Downspouts, gutters and sloping driveways conduct water into the storm water and sewer systems, which can dump raw sewage when overloaded. After we're finished draining our properties, we pay, increasingly dearly, to pipe water back into our homes and landscapes.
Dolman advocates replacing the "drain age" with a new "retain age," wherein we capture and store storm water for future use and resculpt yards and gardens to allow water to percolate into the ground.
To take a step into the retain age, consider harvesting rainwater from your roof and banking more water in your soil.
Harvesting roof water
Every inch of rainfall on 100 square feet of roof surface yields 55 to 60 gallons of water. For a 2,500-square-foot home, that translates to 1,375 to 1,500 gallons of water per inch of rain. This water can be caught and stored in above- or belowground cisterns and used for drinking, in-house nonpotable uses or irrigation, depending upon what filtration systems are installed and upon local regulations.
For information on roof water harvesting systems, go to:
-- www.arcsa.org: The American Rainwater Catchment Systems Association Web site features links to a wide range of rainwater harvesting resources. Click on Resources to see the list.
-- links.sfgate.com/ZFOA: This page links you directly to the ecology center's list of articles and books on the subject (scroll to the bottom of the page).
-- links.sfgate.com/ZFOB: A "Renewable Energy Site for Do-It-Yourselfers" with links to information on roof water harvesting systems.
If installing a roof water cistern seems too daunting, consider cutting off the bottom of a downspout and sliding a rain barrel under it to catch a portion of the water falling on your roof. Use the water to irrigate your garden during dry periods between storms.
Several sites provide information on rain barrels:
-- links.sfgate.com/ZFOC: The San Francisco Public Utilities Commission's Web site has information on the commission's recently launched program to help San Francisco residents purchase rain barrels at a discounted price.
-- links.sfgate.com/ZFOD: A good description of how to build a rain barrel from the Maryland Department of Natural Resources.

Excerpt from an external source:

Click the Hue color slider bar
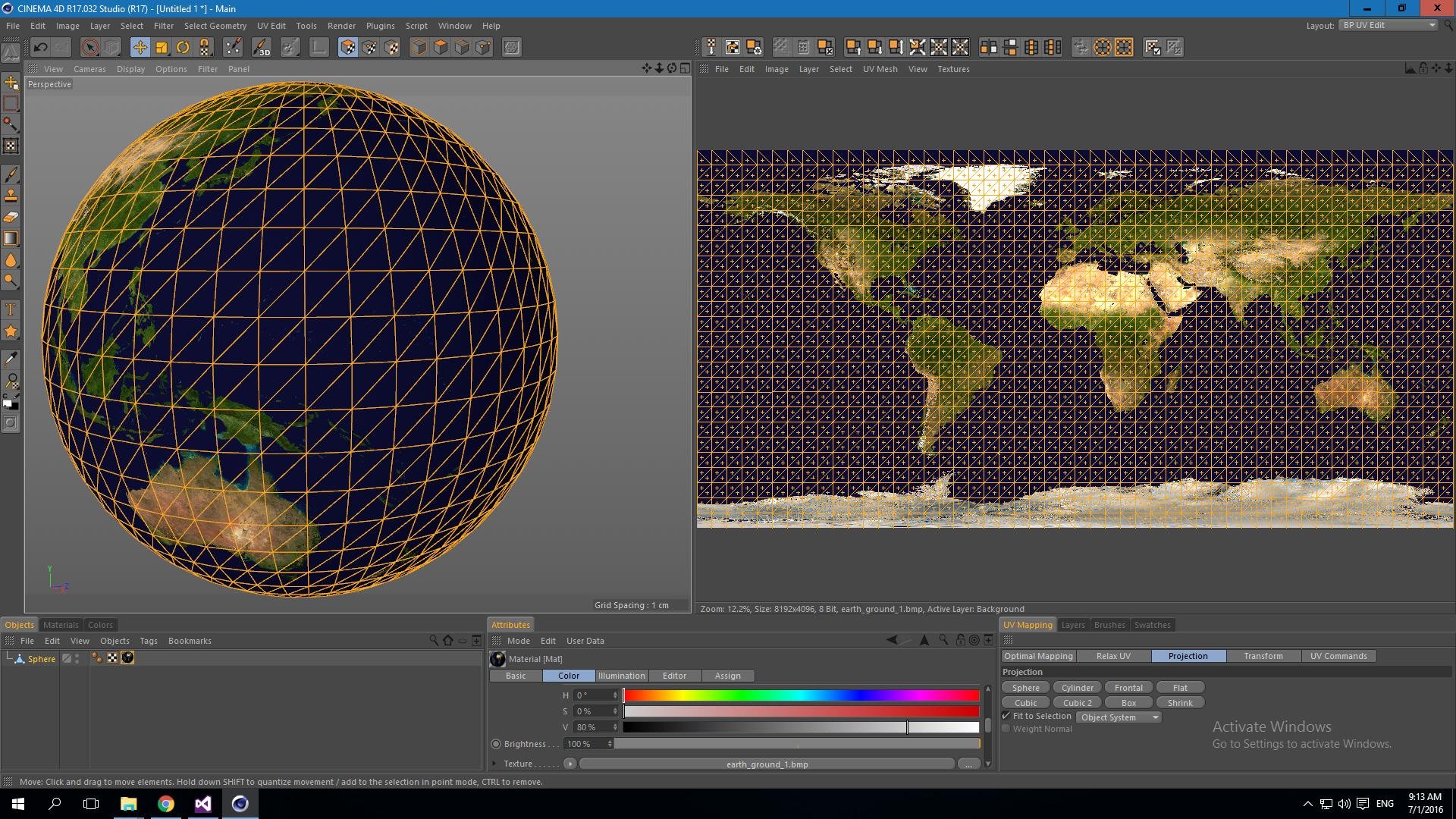 (x=801, y=695)
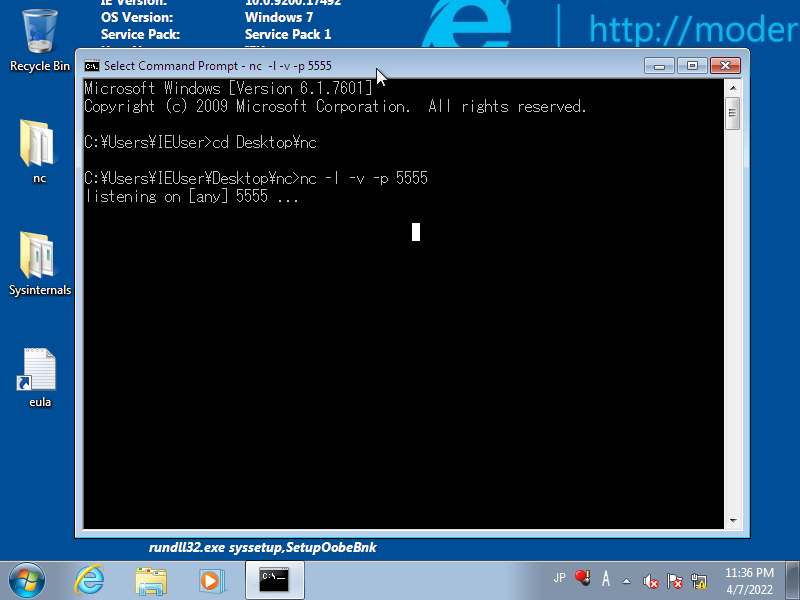800x600 pixels.
Task: Click the network status warning icon
Action: (x=698, y=580)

-- links.sfgate.com/ZFOE: Find rain barrel as well as roof water harvesting information on this "Renewable Energy Site for Do-It-Yourselfers."

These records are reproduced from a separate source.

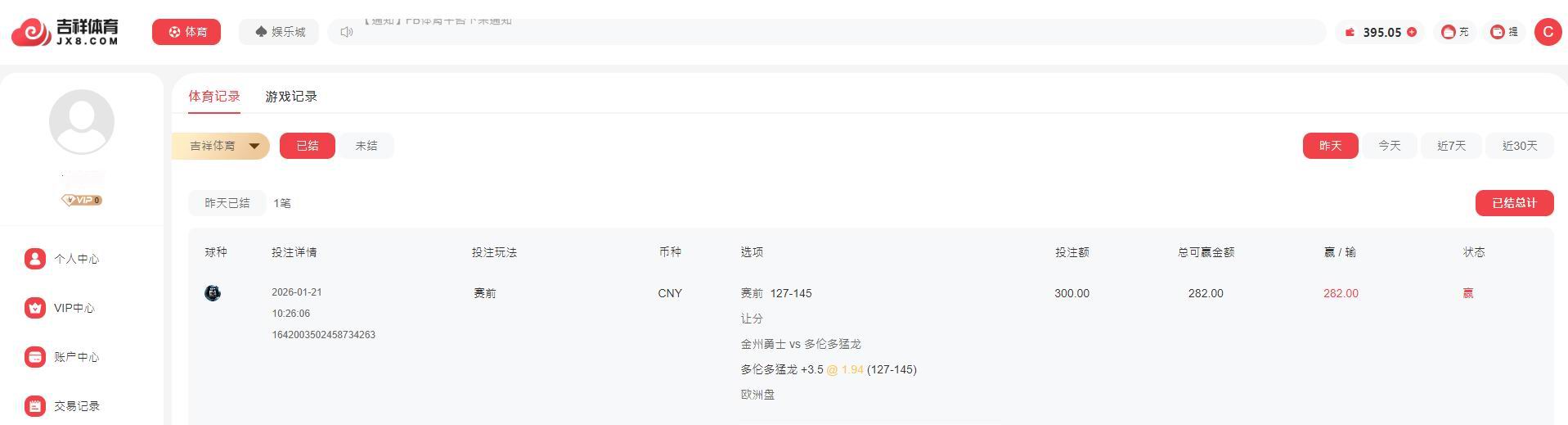
Task: Switch filter to 未结 bets
Action: point(366,146)
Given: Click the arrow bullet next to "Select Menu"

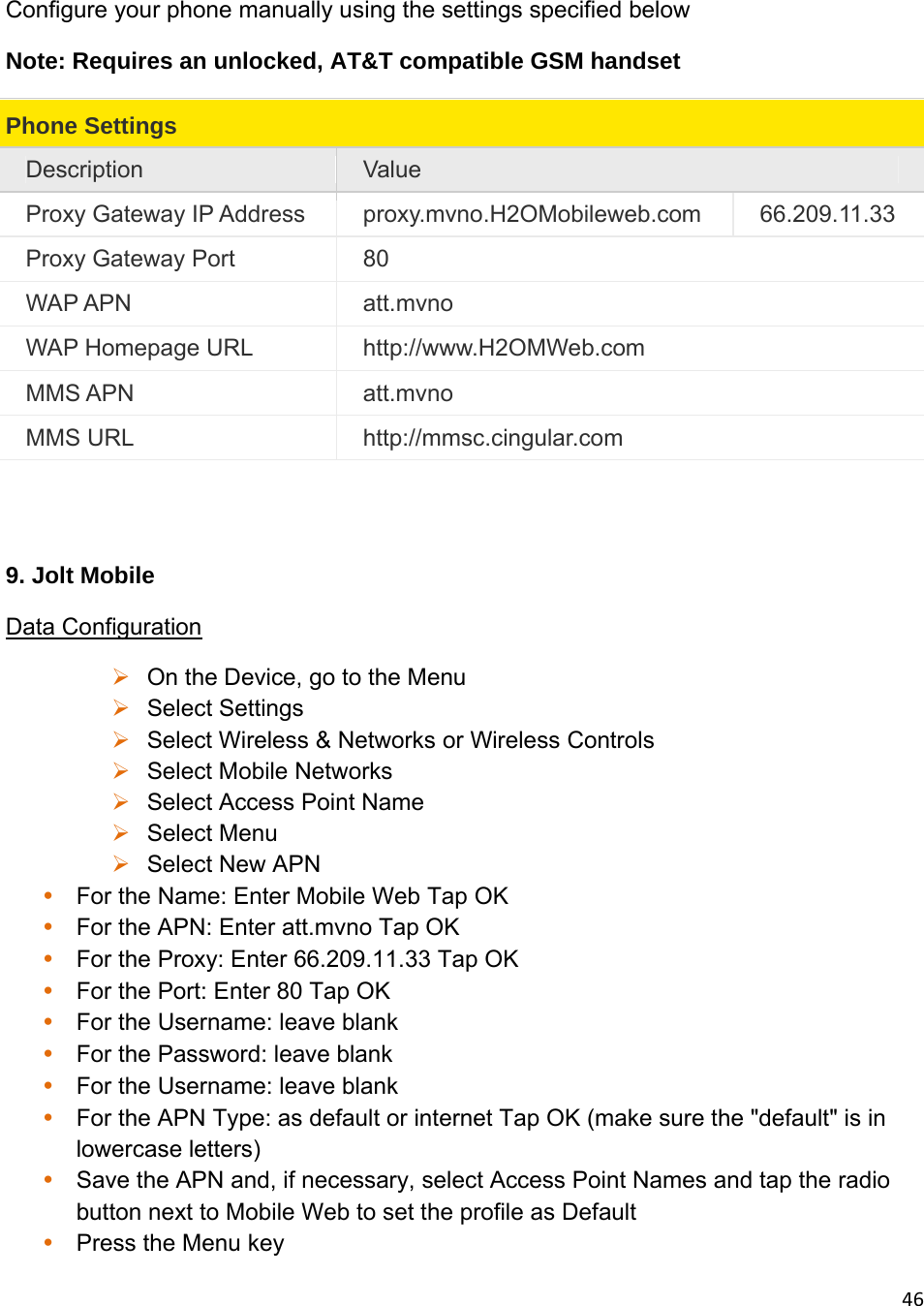Looking at the screenshot, I should click(x=121, y=833).

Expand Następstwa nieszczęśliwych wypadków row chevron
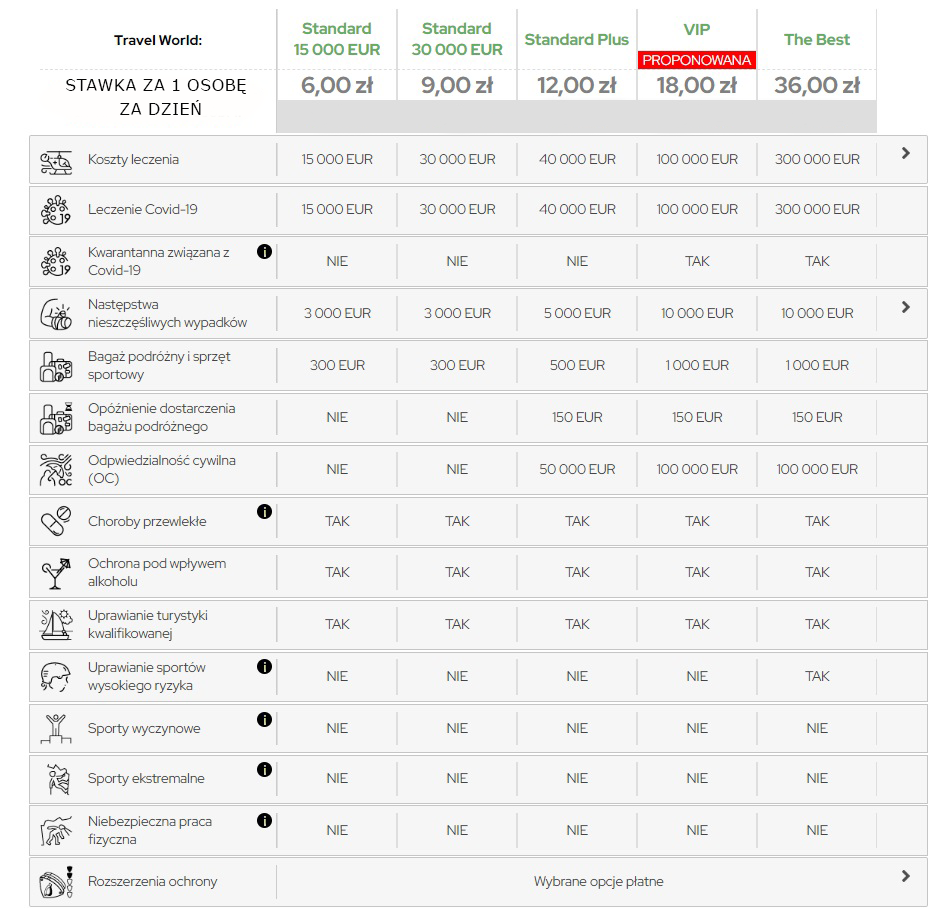click(x=906, y=307)
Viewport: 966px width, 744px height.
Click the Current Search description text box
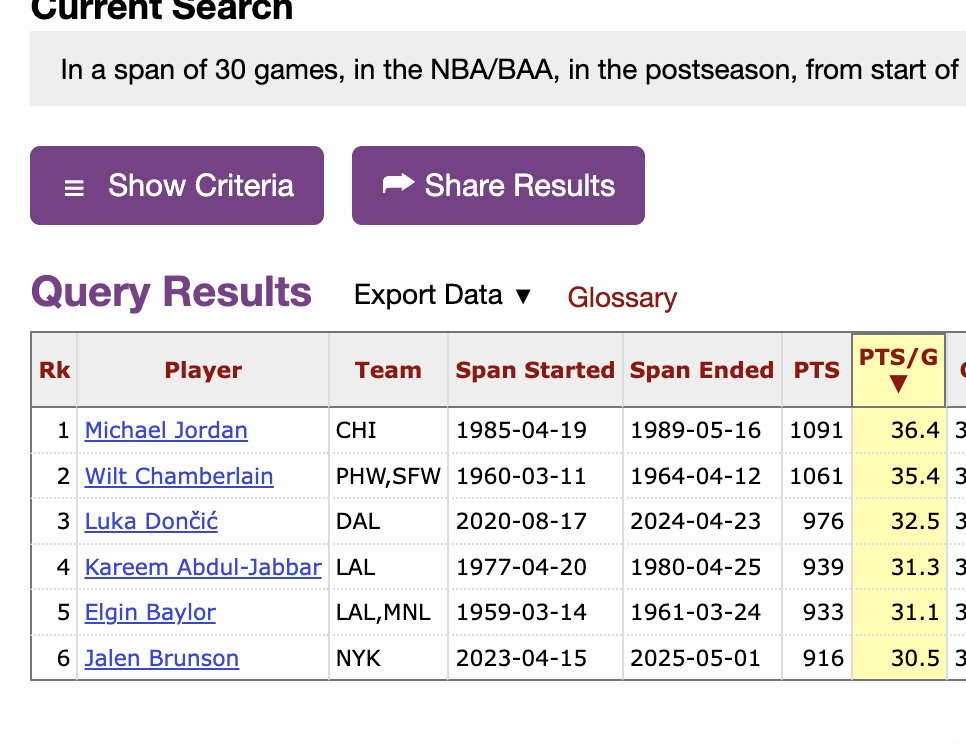pyautogui.click(x=500, y=70)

Harvesting water in the soil
Creating rain gardens, berm and swale configurations, and other landscape features that allow draining rainwater to safely infiltrate the soil can increase the beauty and productivity of yards, gardens and extended acreage while reducing the impact of downstream and gutter storm water flow.
Erik Ohlsen, owner of Permaculture Artisans in Sebastopol, offered these ideas:
-- First, go outside when it is raining and see where the water is flowing on your property. "Pay special attention to the downspouts on your structures and remember that the water in the downspouts is a resource. Is it just draining away into a pipe? Find out where it's going."

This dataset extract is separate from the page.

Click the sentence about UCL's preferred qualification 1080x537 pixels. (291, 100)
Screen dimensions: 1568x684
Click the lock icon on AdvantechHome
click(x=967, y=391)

-- Then imagine the draining water being put to use. "Look around your property and think what it might look like if that water was entering the landscape."
-- Track the money and time you spend on your irrigation system, and look at your drought-stressed plants. "As you bring storm water into your landscape, those issues will start to go away."
-- Finally, remember that we're all in this together. "Think of your responsibility to do what you can on your property to reduce the amount of water that flows into storm drains."
Some practical advice:
-- Start with a shovel rather than a backhoe. Get a feel for your soil and water interactions before taking on a large project. Or pay for advice from someone who has worked with the soils, slopes and climate in your area.
-- The steeper the slope, the more strategic you'll have to be about what techniques you apply to slow water drainage. "It's not always appropriate to infiltrate thousands or hundreds of thousands of gallons of water on a particular site."
-- Geological surveys will help you understand how water moves through a property. On slopes where you have shallow soil resting on bedrock, you must be careful about harvesting too much water. If the soil becomes saturated and the water starts to sheet and flow on top of the bedrock, the soil can slump off and trigger severe erosion.
-- Spillways and diversion drains that conduct water to a rain garden or lower swale should be lined with rock to prevent erosion.
-- Design your project to handle the amount of water entering the landscape during the heaviest rain. "You design for catastrophe," said Ohlsen. "And then you go just a little bit more."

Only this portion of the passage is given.